De acordo com a Bolsa de Valores americana com negócios do ramo de tecnologia, a Nasdaq, a empresa de Mark Zuckerberg perdeu 5% de valor de mercado em apenas um dia, algo próximo aos 50 bilhões de reais.

Impactos externos

Hoje as empresas de tecnologia estão todas interligadas e de certa forma, coordenam o nosso modo de viver. O dia de segunda-feira pode nos mostrar com clareza o quão dependente somos dos serviços de comunicação, não somente para lazer, mas especialmente para trabalho, comunicação e organização pessoal.

Muitas empresas usam suas redes sociais como vitrine e como principal meio de contato como o cliente num mundo tão globalizado, sem necessariamente, possuir uma sede física em algum lugar. Contudo, com a instabilidade do grupo Facebook dessa semana, muitos empreendedores tiveram impacto direto em suas vendas e relataram prejuízos.

Por sua vez, aplicativos de comunicação como Whatsapp, têm um papel imprescindível na comunicação nos dias atuais, reduzindo as distâncias, aproximando pessoas e trazendo agilidade e fluidez em nossa rotina, conforme apontado por Patrícia Fiasca, jornalista e pós-graduada em Comunicação Integrada pela ESPM:

“Não existem fronteiras e isso ficou ainda mais evidente nos tempos de pandemia, em que tivemos que nos adaptar rapidamente a novos processos e rotinas. Nunca foi tão clara a percepção de que podemos nos comunicar com pessoas em qualquer lugar do mundo e resolver boa parte da nossa vida pelo computador ou celular, já que fazer as coisas presencialmente muitas vezes não é a opção mais viável.”

Por fim, o blackout de segunda-feira serviu para alertar o quão “viciadas” as pessoas estão em acessar as redes sociais a todo tempo. Quem não ficou abrindo os aplicativos de mensagens e de fotos, de minuto em minuto, aguardando ansiosamente o retorno à normalidade, que atire a primeira pedra. Algumas pesquisas apontam que o uso das redes sociais é a primeira coisa feita pela maior parte das pessoas logo ao acordar e a última antes de dormir.

A web-interação é uma realidade na vida das pessoas e que veio para ficar, com seus benefícios e malefícios.

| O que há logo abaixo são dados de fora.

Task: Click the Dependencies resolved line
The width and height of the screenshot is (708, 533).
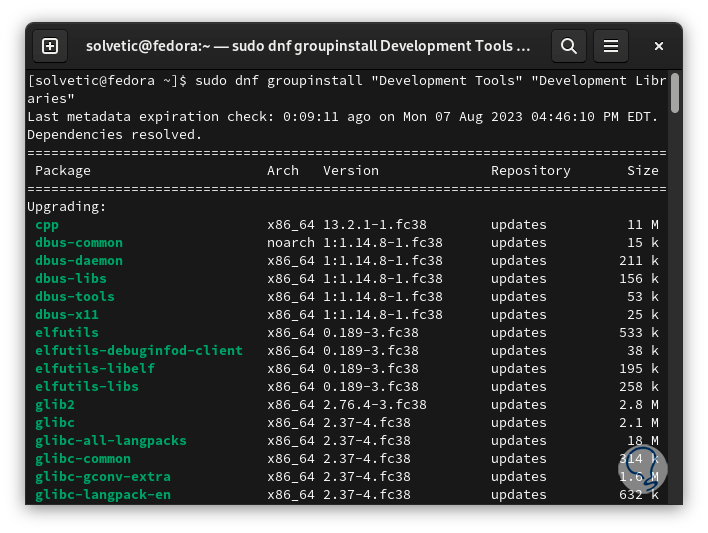Action: click(x=115, y=135)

Contudo, torna-se necessário entendermos qual o limite entre a dependência do uso e as necessidades habituais ao dia a dia.

Quem nunca lidou com a chata situação de estar junto a um grupo e se deparar com todos, a todo tempo, usando seus smartphones? A habitualidade de postar fotos, vídeos e checar a vida alheia se tornou mais do que um hobbie, mas uma necessidade, conforme indicado pelos pesquisadores do King's College de Londres, que um quarto dos jovens ficam em “pânico” ou “chateados” se o acesso ao aparelho celular lhes for negado.

A queda dos aplicativos do grupo Facebook, nesta semana, trouxe um leve desconforto às pessoas, contudo, segunda-feira foi um dia importante para ressignificarmos algumas coisas. A primeira é que não devemos depender unicamente de uma empresa para comunicação, especialmente se tivermos um negócio. A segunda é que estamos cada vez mais dependentes (e viciados) nas redes sociais. A terceira é que o aplicativo de SMS e de discagem, em nosso celular, ainda tem utilidade e não somente servem para ocupar a memória do aparelho.